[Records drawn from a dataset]
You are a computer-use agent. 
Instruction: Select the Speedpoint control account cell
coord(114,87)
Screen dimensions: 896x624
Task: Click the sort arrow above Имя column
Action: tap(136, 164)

§ ACTIVITY
Find the line with "Instruction: Select the" in the data above. Restate it and all later lines word for word, ending with the last line.

§ OUTPUT OF THE EXERCISE
Instruction: Select the Speedpoint control account cell
coord(114,87)
Screen dimensions: 896x624
Task: Click the sort arrow above Имя column
Action: tap(136, 164)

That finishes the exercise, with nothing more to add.